Your goal: Would you return exactly the lines running from the one with "The width and height of the screenshot is (1024, 702)." to the bottom of the listing below, and no others?

Provided data:

━━━

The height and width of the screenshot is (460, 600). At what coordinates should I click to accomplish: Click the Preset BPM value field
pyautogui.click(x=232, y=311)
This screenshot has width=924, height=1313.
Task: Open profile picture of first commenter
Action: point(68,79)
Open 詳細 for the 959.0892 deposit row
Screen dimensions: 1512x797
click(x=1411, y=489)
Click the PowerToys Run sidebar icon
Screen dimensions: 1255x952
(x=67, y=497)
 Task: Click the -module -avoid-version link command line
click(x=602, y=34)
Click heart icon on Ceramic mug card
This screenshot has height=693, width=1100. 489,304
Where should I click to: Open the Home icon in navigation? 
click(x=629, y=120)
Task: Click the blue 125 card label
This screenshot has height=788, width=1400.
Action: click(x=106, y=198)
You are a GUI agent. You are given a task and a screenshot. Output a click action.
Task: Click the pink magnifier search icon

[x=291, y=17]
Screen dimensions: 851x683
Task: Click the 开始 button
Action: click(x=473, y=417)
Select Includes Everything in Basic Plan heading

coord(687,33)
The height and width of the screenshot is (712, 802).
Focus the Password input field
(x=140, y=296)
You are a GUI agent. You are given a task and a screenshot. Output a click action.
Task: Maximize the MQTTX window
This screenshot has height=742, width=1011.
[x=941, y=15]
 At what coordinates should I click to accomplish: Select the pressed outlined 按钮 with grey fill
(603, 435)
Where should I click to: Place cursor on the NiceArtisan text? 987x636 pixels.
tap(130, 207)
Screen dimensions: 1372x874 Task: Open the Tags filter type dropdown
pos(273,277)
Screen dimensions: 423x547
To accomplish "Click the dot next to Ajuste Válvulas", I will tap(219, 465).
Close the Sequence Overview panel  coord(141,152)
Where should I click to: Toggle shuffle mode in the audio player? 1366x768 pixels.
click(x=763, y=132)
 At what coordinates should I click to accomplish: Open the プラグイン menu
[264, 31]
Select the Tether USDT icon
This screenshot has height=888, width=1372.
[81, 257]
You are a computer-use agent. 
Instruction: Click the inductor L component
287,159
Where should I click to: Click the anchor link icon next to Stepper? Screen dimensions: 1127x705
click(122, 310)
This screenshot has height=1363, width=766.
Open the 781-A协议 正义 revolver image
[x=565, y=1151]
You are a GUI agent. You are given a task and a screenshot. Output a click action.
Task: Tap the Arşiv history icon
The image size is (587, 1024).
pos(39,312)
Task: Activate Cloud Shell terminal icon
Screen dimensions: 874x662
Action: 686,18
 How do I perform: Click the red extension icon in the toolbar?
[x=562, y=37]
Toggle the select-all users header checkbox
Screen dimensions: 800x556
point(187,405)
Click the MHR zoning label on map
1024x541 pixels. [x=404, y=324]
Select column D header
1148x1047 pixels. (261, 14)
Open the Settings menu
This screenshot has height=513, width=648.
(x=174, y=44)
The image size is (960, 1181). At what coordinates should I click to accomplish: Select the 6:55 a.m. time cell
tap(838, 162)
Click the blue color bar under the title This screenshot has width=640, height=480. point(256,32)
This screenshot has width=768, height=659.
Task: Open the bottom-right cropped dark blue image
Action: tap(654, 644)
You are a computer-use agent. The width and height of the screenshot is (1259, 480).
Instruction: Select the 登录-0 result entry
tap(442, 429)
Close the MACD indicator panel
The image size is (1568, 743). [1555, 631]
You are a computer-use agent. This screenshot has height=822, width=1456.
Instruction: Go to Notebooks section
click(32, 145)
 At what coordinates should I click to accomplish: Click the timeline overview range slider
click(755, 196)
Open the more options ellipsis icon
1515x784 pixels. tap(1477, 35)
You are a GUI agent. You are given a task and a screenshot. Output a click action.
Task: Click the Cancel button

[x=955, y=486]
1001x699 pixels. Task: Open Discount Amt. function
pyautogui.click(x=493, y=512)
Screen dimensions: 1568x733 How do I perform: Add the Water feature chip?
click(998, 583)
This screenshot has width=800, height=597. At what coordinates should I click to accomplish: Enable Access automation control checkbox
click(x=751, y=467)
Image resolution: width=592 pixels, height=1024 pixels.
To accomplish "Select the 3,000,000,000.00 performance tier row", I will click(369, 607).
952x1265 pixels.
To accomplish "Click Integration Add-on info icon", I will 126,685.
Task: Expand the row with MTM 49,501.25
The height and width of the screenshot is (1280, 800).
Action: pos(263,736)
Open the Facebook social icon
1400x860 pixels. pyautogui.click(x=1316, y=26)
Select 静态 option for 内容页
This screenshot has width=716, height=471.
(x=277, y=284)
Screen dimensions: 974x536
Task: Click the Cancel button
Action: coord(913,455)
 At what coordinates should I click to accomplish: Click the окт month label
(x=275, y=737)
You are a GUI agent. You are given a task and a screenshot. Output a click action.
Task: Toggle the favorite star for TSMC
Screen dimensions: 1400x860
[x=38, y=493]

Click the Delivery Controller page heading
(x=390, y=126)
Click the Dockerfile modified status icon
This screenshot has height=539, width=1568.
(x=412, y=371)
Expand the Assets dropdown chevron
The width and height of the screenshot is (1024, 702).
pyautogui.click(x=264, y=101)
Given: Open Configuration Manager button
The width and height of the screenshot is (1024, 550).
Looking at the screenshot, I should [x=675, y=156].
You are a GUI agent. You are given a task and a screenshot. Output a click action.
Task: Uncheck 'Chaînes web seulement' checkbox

━━━

Answer for this exercise:
The width and height of the screenshot is (1024, 702).
pyautogui.click(x=264, y=101)
Given: Open Configuration Manager button
The width and height of the screenshot is (1024, 550).
Looking at the screenshot, I should [x=675, y=156].
You are a GUI agent. You are given a task and a screenshot. Output a click action.
Task: Uncheck 'Chaînes web seulement' checkbox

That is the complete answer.